Material supplied>
- - - - - - -

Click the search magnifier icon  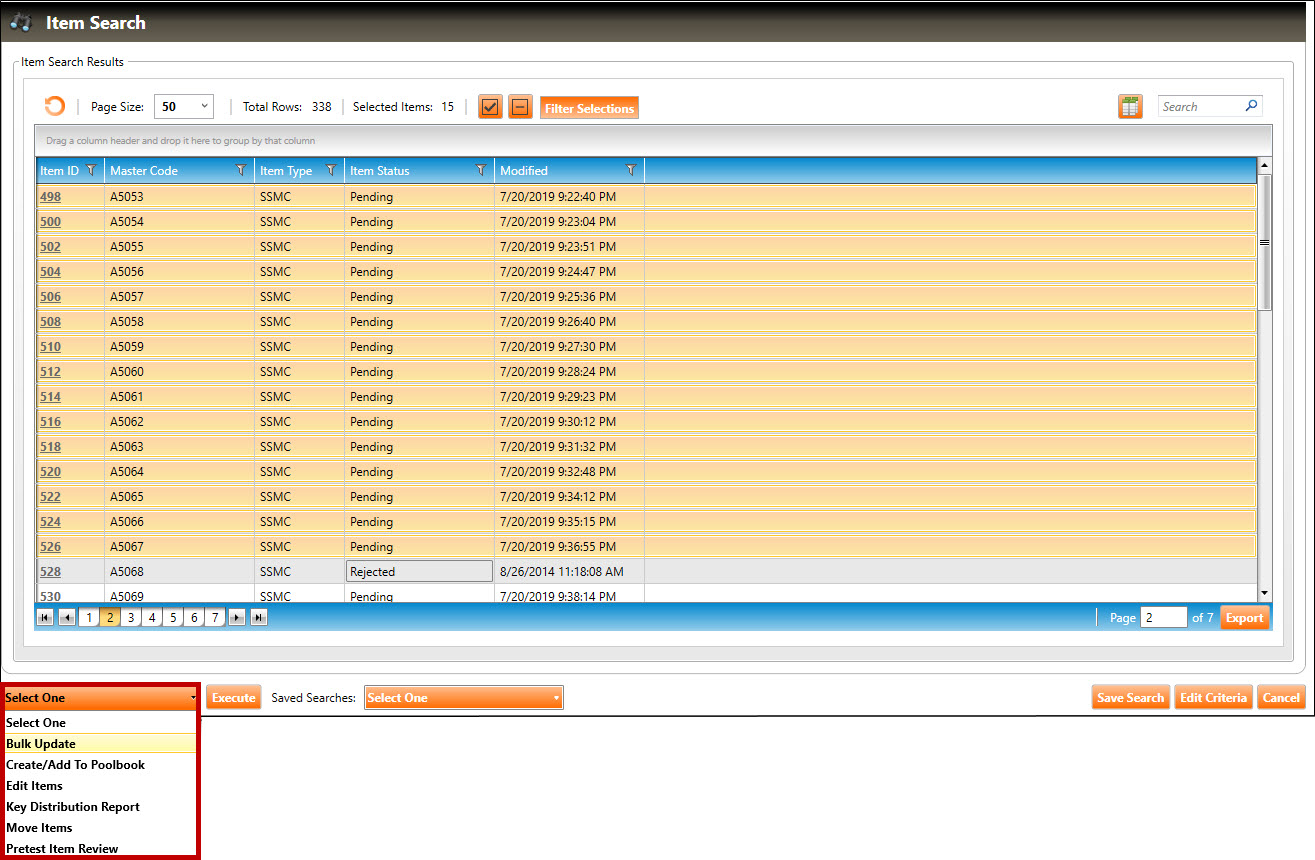point(1251,106)
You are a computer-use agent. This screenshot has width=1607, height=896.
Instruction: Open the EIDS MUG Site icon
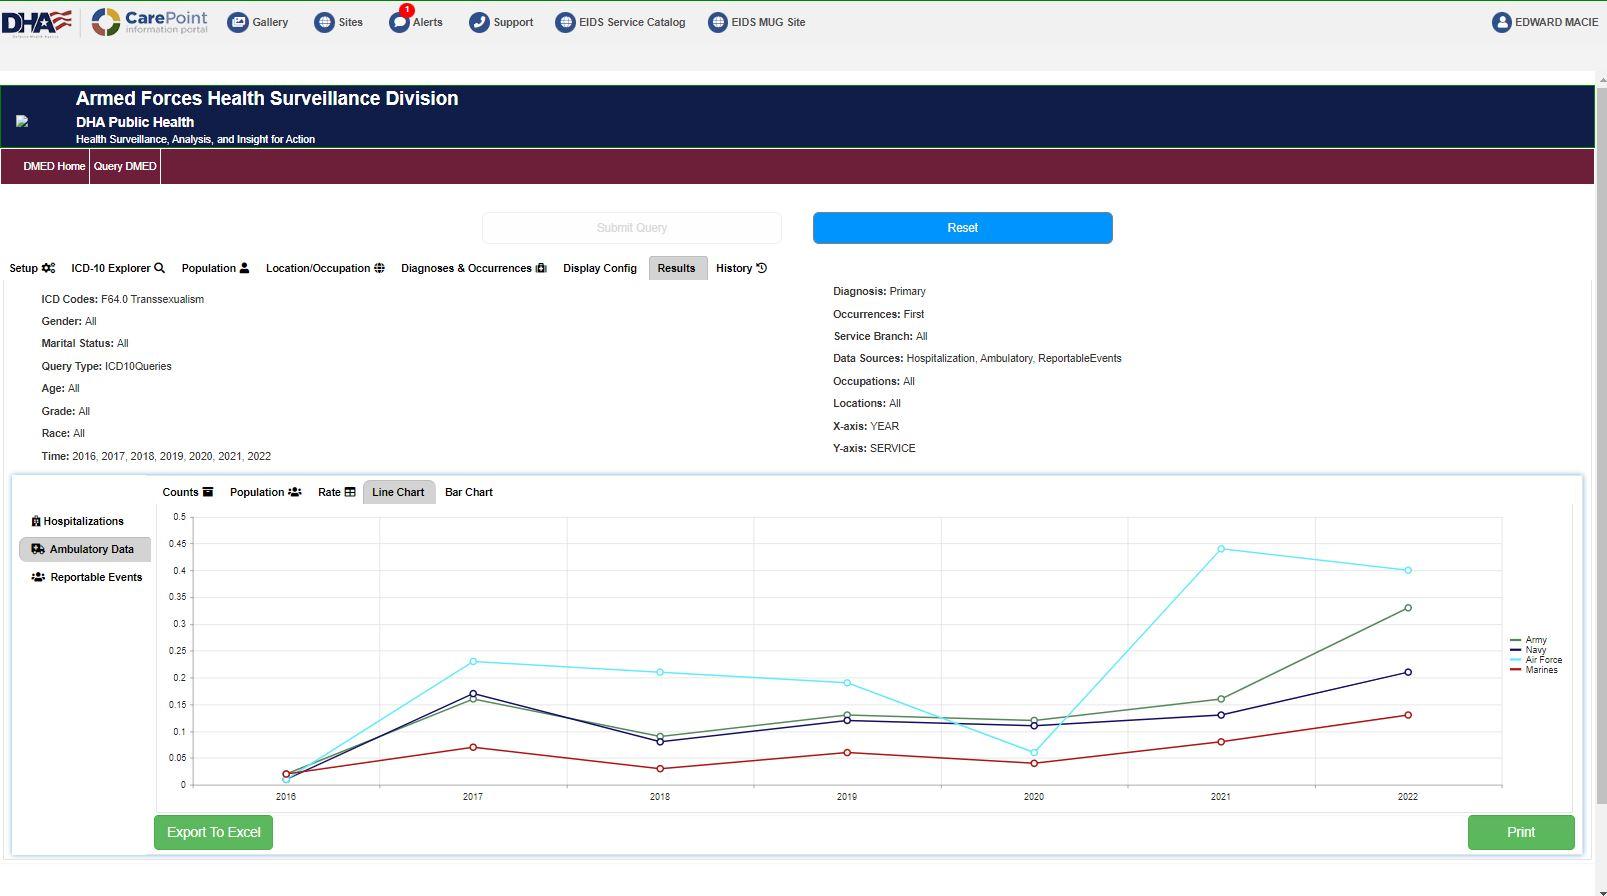click(718, 22)
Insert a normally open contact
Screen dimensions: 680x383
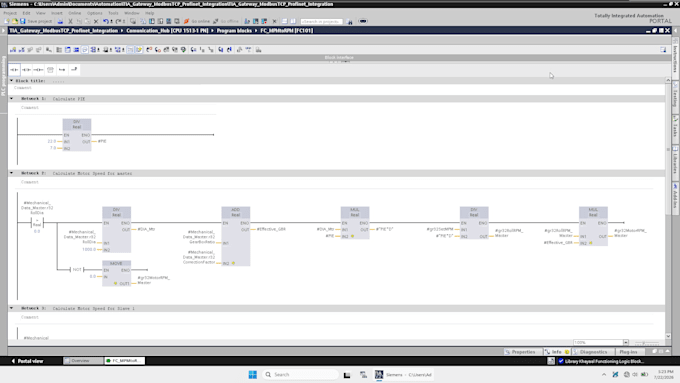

- - - - - - -

What the task requires>
Everything from the line containing "Insert a normally open contact" through the last line of the entries must be repeated verbatim, except pictures.

Answer to the problem>
Insert a normally open contact
Screen dimensions: 680x383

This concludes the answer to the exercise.